Reproduce all of the items below, renaming "coordinate pair" as "pair of coordinates" wherever it occurs and leaving everything else unchanged.

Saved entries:
━━━━━━━━━━━━━━━━━━━━
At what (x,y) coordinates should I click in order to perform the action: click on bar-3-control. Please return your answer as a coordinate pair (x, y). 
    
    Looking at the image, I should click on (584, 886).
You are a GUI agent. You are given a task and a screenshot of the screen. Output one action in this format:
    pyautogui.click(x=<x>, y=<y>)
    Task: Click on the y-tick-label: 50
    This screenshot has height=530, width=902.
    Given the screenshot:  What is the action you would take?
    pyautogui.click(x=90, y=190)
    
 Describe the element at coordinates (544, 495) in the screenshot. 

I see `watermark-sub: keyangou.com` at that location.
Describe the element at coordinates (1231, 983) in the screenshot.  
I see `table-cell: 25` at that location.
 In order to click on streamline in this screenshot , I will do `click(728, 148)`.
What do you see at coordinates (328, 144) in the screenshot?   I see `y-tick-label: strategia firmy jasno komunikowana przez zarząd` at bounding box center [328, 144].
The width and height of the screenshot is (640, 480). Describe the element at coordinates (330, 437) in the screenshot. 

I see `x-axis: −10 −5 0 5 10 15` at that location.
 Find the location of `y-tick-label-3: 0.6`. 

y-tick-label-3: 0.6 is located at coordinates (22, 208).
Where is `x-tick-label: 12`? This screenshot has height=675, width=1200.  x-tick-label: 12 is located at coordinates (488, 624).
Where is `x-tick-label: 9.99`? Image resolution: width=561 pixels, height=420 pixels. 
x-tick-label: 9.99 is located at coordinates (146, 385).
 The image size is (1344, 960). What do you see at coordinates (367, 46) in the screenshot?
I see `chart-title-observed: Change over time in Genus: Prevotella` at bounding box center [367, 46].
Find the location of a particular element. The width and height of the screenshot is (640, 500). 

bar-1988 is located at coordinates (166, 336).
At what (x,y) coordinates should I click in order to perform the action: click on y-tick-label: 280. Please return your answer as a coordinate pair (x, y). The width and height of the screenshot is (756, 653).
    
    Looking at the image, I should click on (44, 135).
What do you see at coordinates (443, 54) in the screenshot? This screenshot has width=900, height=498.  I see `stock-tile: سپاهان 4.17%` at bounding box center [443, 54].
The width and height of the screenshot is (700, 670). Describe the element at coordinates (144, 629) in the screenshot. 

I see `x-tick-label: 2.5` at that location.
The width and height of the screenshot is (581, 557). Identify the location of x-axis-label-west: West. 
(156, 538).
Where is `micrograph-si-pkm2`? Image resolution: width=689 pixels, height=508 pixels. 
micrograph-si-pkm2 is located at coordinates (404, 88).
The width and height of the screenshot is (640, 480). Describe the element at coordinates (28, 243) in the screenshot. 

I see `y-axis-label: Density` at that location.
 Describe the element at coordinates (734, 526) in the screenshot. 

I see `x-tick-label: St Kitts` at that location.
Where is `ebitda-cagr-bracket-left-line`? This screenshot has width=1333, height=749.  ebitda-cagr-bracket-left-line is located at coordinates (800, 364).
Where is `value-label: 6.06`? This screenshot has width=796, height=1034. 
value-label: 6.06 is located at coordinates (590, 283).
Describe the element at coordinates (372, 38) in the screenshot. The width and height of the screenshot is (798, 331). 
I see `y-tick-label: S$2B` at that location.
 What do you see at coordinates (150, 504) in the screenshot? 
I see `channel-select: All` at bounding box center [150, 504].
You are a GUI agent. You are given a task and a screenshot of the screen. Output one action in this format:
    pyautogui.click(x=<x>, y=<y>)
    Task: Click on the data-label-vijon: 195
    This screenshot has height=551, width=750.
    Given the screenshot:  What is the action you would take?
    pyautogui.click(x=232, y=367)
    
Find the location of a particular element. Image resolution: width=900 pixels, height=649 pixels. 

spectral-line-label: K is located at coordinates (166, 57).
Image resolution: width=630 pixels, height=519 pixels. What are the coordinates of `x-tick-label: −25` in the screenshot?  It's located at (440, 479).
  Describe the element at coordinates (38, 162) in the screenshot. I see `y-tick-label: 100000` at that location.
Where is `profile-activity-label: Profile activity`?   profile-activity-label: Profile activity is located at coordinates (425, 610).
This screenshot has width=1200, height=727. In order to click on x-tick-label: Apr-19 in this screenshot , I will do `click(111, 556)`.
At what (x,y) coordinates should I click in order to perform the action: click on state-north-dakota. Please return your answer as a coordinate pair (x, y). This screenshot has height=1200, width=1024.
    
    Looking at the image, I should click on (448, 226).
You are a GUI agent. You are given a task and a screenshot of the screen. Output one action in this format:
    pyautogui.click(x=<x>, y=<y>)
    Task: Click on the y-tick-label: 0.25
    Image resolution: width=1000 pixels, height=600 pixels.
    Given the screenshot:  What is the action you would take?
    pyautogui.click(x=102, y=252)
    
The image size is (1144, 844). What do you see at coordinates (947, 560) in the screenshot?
━━━━━━━━━━━━━━━━━━━━
Result of this task:
At what (x,y) coordinates should I click in order to perform the action: click on bar-3-control. Please return your answer as a pair of coordinates (x, y). 
    
    Looking at the image, I should click on (584, 886).
You are a GUI agent. You are given a task and a screenshot of the screen. Output one action in this format:
    pyautogui.click(x=<x>, y=<y>)
    Task: Click on the y-tick-label: 50
    This screenshot has height=530, width=902.
    Given the screenshot:  What is the action you would take?
    pyautogui.click(x=90, y=190)
    
 Describe the element at coordinates (544, 495) in the screenshot. 

I see `watermark-sub: keyangou.com` at that location.
Describe the element at coordinates (1231, 983) in the screenshot.  
I see `table-cell: 25` at that location.
 In order to click on streamline in this screenshot , I will do `click(728, 148)`.
What do you see at coordinates (328, 144) in the screenshot?   I see `y-tick-label: strategia firmy jasno komunikowana przez zarząd` at bounding box center [328, 144].
The width and height of the screenshot is (640, 480). Describe the element at coordinates (330, 437) in the screenshot. 

I see `x-axis: −10 −5 0 5 10 15` at that location.
 Find the location of `y-tick-label-3: 0.6`. 

y-tick-label-3: 0.6 is located at coordinates (22, 208).
Where is `x-tick-label: 12`? This screenshot has height=675, width=1200.  x-tick-label: 12 is located at coordinates (488, 624).
Where is `x-tick-label: 9.99`? Image resolution: width=561 pixels, height=420 pixels. 
x-tick-label: 9.99 is located at coordinates (146, 385).
 The image size is (1344, 960). What do you see at coordinates (367, 46) in the screenshot?
I see `chart-title-observed: Change over time in Genus: Prevotella` at bounding box center [367, 46].
Find the location of a particular element. The width and height of the screenshot is (640, 500). 

bar-1988 is located at coordinates (166, 336).
At what (x,y) coordinates should I click in order to perform the action: click on y-tick-label: 280. Please return your answer as a pair of coordinates (x, y). The width and height of the screenshot is (756, 653).
    
    Looking at the image, I should click on (44, 135).
What do you see at coordinates (443, 54) in the screenshot? This screenshot has width=900, height=498.  I see `stock-tile: سپاهان 4.17%` at bounding box center [443, 54].
The width and height of the screenshot is (700, 670). Describe the element at coordinates (144, 629) in the screenshot. 

I see `x-tick-label: 2.5` at that location.
The width and height of the screenshot is (581, 557). Identify the location of x-axis-label-west: West. 
(156, 538).
Where is `micrograph-si-pkm2`? Image resolution: width=689 pixels, height=508 pixels. 
micrograph-si-pkm2 is located at coordinates (404, 88).
The width and height of the screenshot is (640, 480). Describe the element at coordinates (28, 243) in the screenshot. 

I see `y-axis-label: Density` at that location.
 Describe the element at coordinates (734, 526) in the screenshot. 

I see `x-tick-label: St Kitts` at that location.
Where is `ebitda-cagr-bracket-left-line`? This screenshot has width=1333, height=749.  ebitda-cagr-bracket-left-line is located at coordinates (800, 364).
Where is `value-label: 6.06`? This screenshot has width=796, height=1034. 
value-label: 6.06 is located at coordinates (590, 283).
Describe the element at coordinates (372, 38) in the screenshot. The width and height of the screenshot is (798, 331). 
I see `y-tick-label: S$2B` at that location.
 What do you see at coordinates (150, 504) in the screenshot? 
I see `channel-select: All` at bounding box center [150, 504].
You are a GUI agent. You are given a task and a screenshot of the screen. Output one action in this format:
    pyautogui.click(x=<x>, y=<y>)
    Task: Click on the data-label-vijon: 195
    This screenshot has height=551, width=750.
    Given the screenshot:  What is the action you would take?
    pyautogui.click(x=232, y=367)
    
Find the location of a particular element. Image resolution: width=900 pixels, height=649 pixels. 

spectral-line-label: K is located at coordinates (166, 57).
Image resolution: width=630 pixels, height=519 pixels. What are the coordinates of `x-tick-label: −25` in the screenshot?  It's located at (440, 479).
  Describe the element at coordinates (38, 162) in the screenshot. I see `y-tick-label: 100000` at that location.
Where is `profile-activity-label: Profile activity`?   profile-activity-label: Profile activity is located at coordinates (425, 610).
This screenshot has width=1200, height=727. In order to click on x-tick-label: Apr-19 in this screenshot , I will do `click(111, 556)`.
At what (x,y) coordinates should I click in order to perform the action: click on state-north-dakota. Please return your answer as a pair of coordinates (x, y). This screenshot has height=1200, width=1024.
    
    Looking at the image, I should click on (448, 226).
You are a GUI agent. You are given a task and a screenshot of the screen. Output one action in this format:
    pyautogui.click(x=<x>, y=<y>)
    Task: Click on the y-tick-label: 0.25
    Image resolution: width=1000 pixels, height=600 pixels.
    Given the screenshot:  What is the action you would take?
    pyautogui.click(x=102, y=252)
    
The image size is (1144, 844). What do you see at coordinates (947, 560) in the screenshot?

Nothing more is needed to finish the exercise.